Su cuenta pendiente está en la máxima competición

Ros Casares, en una año convulso y de cambios, ha ofrecido en la Euroliga su mejor versión más competitiva
teresa Sánchez
Hablar de Ros Casares significa referirse al gran dominador del baloncesto español en las últimas temporadas y finalista de la Euroliga el año pasado. De hecho la máxima competición continental es la cuenta pendiente de un club que se ha gastado mucho dinero y ha construido diferentes proyectos pensando en conquistar esta competición, en la que probablemente esta temporada ha ofrecido mejores sensaciones que las domésticas.

No ha sido un año tranquilo para Ros que, en contra de la estabilidad que había conseguido en los años anteriores, apostó por una renovación casi total de su plantel con Jordi Fernández al frente. La derrota en la Supercopa frente a Avenida, unida al varapalo de perder la Copa encasa frente a Rivas y también la falta de entendimiento entre Lluveras y Fernández provocaron la destitución de éste justo el día que el equipo conseguía clasificarse para los cuartos de final de la Euroliga. El relevo en el banquillo lo cogió la veterana Nalia Hejkova, que ha cumplido el primer objetivo de situar al equipo en una nueva Final Four.

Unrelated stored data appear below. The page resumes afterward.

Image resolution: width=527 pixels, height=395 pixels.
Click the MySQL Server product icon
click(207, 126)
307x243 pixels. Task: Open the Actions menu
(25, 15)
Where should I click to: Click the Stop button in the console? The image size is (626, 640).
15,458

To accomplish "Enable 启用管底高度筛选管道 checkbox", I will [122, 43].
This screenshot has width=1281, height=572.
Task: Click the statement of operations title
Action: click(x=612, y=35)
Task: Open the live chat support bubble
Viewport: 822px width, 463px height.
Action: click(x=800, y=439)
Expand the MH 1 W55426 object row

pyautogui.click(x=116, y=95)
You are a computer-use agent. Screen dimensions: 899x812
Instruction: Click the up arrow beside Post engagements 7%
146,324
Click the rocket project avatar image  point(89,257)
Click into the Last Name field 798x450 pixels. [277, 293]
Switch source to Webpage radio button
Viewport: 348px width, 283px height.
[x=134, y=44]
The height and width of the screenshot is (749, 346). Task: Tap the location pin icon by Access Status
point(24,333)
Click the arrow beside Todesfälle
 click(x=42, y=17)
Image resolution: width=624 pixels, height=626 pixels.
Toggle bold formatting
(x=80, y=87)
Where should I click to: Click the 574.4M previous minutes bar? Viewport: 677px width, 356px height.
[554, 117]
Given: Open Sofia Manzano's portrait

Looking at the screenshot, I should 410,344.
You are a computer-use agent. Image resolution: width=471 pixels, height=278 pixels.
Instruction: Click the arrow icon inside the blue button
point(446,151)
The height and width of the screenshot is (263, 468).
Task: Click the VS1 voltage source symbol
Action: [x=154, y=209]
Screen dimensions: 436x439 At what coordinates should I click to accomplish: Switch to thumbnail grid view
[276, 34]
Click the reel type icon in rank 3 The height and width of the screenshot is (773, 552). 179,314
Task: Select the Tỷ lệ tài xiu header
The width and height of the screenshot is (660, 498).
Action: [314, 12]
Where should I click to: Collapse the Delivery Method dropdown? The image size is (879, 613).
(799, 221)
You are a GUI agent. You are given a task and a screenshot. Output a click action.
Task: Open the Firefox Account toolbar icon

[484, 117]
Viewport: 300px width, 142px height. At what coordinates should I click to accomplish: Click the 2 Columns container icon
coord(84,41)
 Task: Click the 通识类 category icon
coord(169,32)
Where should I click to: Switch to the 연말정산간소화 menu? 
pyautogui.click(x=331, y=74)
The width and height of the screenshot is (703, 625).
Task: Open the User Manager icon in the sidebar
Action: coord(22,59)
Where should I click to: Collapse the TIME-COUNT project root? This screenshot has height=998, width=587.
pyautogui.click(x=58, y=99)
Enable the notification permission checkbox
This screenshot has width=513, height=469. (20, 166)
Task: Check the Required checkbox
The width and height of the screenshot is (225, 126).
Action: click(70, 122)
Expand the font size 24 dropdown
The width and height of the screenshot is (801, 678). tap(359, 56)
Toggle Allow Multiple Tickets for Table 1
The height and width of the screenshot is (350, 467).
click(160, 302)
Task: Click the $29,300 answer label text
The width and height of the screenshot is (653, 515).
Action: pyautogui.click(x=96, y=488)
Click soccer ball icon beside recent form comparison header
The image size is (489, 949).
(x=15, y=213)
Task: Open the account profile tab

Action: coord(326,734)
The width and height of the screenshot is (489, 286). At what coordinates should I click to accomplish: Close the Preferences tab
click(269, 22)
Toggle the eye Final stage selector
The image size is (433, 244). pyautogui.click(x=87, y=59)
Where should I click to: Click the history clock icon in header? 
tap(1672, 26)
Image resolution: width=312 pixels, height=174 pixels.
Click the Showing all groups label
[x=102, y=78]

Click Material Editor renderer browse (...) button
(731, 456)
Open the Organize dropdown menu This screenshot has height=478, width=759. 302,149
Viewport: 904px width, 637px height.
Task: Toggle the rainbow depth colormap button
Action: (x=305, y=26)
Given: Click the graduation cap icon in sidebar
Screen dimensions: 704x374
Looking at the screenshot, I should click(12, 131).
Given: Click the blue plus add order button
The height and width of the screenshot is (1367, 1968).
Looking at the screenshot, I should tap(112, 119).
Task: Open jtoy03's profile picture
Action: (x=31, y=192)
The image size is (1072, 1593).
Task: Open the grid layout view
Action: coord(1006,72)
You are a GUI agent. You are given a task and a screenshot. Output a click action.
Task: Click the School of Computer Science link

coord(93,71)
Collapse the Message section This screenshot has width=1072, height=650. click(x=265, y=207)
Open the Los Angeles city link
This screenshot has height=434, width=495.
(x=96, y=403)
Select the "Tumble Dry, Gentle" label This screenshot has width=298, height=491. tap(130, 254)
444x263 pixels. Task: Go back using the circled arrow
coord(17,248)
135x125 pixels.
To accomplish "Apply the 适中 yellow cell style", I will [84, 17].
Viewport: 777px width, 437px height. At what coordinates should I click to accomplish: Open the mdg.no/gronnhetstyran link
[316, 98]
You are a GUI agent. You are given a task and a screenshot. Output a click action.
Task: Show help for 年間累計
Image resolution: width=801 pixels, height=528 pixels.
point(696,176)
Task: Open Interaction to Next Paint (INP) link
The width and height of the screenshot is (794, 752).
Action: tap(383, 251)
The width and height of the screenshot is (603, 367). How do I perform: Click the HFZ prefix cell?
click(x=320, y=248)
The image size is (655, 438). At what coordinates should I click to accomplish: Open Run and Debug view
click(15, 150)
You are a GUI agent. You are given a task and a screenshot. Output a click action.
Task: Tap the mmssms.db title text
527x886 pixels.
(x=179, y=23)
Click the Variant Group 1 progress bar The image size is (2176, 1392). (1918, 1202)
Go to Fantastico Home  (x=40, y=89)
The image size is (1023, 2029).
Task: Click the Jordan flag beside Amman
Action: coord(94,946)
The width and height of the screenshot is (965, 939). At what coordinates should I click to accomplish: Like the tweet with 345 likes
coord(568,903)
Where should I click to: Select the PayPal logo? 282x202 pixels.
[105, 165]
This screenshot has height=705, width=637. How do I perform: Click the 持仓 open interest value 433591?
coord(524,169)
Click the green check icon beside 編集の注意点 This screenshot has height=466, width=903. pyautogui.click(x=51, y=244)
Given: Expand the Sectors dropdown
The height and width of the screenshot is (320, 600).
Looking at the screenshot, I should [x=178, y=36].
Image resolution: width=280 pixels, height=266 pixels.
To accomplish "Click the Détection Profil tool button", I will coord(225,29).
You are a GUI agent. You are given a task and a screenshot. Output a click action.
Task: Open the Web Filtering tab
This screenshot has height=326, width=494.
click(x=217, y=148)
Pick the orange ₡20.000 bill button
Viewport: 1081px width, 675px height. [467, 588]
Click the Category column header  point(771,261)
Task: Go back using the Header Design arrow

Y es que tiene plantilla para ello, aunque varias jugadoras hayan estado por debajo del nivel esperado. Frölich se fue y también las lesiones han mermado su potencial porque Ros fichó a Reis pensando en dar más consistencia a un interior que sin Anosike –no puede jugar porque lo hacen Brunson y Douglas–, se quedaba corto, pero la portuguesa se rompió la rodilla.